* Text passage
IO_HANDLERS["myformat"] = MyFormatHandler

3. Add a Custom Analytic:

class MyAnalytic:
    def compute(self, records):
        return AnalyticResult(...)

4. Subclass the Engine:

class MyMaskMe(MaskMe):
    def _process_record(self, record):
        # Custom pre/post-processing
        return super()._process_record(record)

Data Flow Diagrams

CLI Flow:

User Input (rules.json, data.csv)
         ↓
CLI Parser
         ↓
Load Rules & Detect Format
         ↓
I/O Handler: Read CSV
         ↓
Engine: Apply Strategies (streaming)
         ↓
I/O Handler: Write CSV
         ↓
Progress Logging
         ↓
Output (masked.csv)

Python API Flow:

User Code
         ↓
Load Data (any way)
         ↓
Create MaskMe(rules)
         ↓
Call masker.mask(records)

* What to do
1. Retype the MaskMe documentation word for word, everything from "3. Add a Custom" down to "return super()._process_record(record)".
2. Extend the MaskMe documentation, carrying on directly after its final line.

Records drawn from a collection
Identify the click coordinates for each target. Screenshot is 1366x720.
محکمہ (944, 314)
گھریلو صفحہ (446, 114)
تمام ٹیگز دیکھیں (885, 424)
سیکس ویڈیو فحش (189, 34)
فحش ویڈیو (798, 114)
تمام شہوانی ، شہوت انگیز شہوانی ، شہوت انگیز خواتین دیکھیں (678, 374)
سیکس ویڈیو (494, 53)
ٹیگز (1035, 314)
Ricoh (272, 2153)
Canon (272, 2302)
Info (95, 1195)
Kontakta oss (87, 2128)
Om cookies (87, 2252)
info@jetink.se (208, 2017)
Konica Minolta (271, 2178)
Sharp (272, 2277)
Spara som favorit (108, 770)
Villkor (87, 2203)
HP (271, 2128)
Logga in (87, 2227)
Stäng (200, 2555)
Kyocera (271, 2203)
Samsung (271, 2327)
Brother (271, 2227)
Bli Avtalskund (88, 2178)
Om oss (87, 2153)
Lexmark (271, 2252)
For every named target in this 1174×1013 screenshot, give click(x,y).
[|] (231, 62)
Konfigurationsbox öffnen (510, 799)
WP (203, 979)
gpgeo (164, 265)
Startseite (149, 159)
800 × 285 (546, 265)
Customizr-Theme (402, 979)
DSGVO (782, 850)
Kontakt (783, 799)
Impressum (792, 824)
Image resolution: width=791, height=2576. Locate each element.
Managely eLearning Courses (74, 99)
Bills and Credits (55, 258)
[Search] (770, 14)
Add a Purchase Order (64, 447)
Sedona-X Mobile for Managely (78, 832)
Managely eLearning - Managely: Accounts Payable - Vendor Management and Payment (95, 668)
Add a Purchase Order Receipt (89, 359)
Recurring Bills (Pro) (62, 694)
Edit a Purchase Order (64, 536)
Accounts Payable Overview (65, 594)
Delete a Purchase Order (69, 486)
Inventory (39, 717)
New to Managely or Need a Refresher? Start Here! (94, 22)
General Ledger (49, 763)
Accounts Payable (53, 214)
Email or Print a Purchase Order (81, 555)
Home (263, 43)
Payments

* Outputs for the tasks
1.
3. Add a Custom Analytic:

class MyAnalytic:
    def compute(self, records):
        return AnalyticResult(...)

4. Subclass the Engine:

class MyMaskMe(MaskMe):
    def _process_record(self, record):
        # Custom pre/post-processing
        return super()._process_record(record)

2.
         ↓
Process Anonymized Records
         ↓
User handles I/O

Analytics Flow:

Original + Masked Records
         ↓
Compute Metrics (K-anon, L-div, etc.)
         ↓
AnalyticResult Objects
         ↓
Generate Report (HTML)
         ↓
Privacy Report

Performance Characteristics

Time Complexity:

Per record: O(number of rules) with O(1) average strategy execution
Total: O(n × m) where n = records, m = rules

Space Complexity:

Streaming: O(1) per record (constant memory during processing)
Rules + strategies: O(m) where m = number of rules
Output buffering: O(k) where k = write buffer size (typically small)

Large-file handling:

MaskMe handles multi-GB files efficiently
No need to load entire dataset into RAM
Bottleneck is typically I/O, not processing

Deployment Considerations

CLI Deployment:

Package as entry point (poetry, setuptools)
Use environment variables for sensitive config (salt, API keys)
Log progress for long-running jobs
Add dry-run flag (--limit) for testing

Python API Deployment:

Import as library in data pipelines
Handle errors gracefully (invalid rules, bad data)
Use async/threading for parallelization (outside MaskMe)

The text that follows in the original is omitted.